ListInferenceRecommendationsJobSteps

class SageMaker.Paginator.ListInferenceRecommendationsJobSteps
paginator = client.get_paginator('list_inference_recommendations_job_steps')
paginate(**kwargs)

Creates an iterator that will paginate through responses from SageMaker.Client.list_inference_recommendations_job_steps().

See also: AWS API Documentation

Request Syntax

response_iterator = paginator.paginate(
    JobName='string',
    Status='PENDING'|'IN_PROGRESS'|'COMPLETED'|'FAILED'|'STOPPING'|'STOPPED',
    StepType='BENCHMARK',
    PaginationConfig={
        'MaxItems': 123,
        'PageSize': 123,
        'StartingToken': 'string'
    }
)
Parameters
  • JobName (string) --

    [REQUIRED]

    The name for the Inference Recommender job.
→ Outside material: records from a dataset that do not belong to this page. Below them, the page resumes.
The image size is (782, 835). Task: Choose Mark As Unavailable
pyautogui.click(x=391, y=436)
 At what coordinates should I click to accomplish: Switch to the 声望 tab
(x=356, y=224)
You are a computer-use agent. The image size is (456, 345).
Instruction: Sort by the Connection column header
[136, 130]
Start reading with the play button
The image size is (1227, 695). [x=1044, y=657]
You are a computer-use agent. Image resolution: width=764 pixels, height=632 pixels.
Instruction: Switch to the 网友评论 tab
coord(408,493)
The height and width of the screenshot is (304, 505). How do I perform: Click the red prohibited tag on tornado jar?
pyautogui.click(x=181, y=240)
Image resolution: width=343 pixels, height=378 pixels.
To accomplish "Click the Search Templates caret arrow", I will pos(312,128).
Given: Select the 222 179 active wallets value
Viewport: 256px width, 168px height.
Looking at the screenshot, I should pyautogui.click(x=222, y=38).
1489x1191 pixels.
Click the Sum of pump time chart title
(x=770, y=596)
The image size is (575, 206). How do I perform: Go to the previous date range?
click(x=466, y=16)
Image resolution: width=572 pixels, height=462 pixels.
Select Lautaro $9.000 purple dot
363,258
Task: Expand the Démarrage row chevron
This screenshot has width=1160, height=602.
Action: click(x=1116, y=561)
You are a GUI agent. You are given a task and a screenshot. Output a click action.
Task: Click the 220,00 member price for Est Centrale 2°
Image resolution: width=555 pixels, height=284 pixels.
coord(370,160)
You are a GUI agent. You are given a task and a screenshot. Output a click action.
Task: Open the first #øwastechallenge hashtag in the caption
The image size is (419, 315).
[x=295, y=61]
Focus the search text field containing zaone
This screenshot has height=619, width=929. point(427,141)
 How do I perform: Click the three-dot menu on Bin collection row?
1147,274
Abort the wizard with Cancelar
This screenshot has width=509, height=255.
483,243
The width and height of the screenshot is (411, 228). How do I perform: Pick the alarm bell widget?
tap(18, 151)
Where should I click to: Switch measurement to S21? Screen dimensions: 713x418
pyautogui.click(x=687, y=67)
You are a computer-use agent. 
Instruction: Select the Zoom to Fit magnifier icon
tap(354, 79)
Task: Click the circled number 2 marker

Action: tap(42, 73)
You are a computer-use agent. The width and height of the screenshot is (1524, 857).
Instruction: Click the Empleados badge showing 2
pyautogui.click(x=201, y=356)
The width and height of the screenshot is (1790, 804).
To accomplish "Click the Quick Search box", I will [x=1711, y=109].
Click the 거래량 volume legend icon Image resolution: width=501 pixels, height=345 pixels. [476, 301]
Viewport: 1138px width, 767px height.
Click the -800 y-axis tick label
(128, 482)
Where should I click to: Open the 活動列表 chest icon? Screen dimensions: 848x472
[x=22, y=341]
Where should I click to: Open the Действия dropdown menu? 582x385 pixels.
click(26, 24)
  • Status (string) -- A filter to return benchmarks of a specified status. If this field is left empty, then all benchmarks are returned.
  • StepType (string) --

    A filter to return details about the specified type of subtask.

    BENCHMARK : Evaluate the performance of your model on different instance types.
  • PaginationConfig (dict) --

    A dictionary that provides parameters to control pagination.

    • MaxItems (integer) --

      The total number of items to return. If the total number of items available is more than the value specified in max-items then a NextToken will be provided in the output that you can use to resume pagination.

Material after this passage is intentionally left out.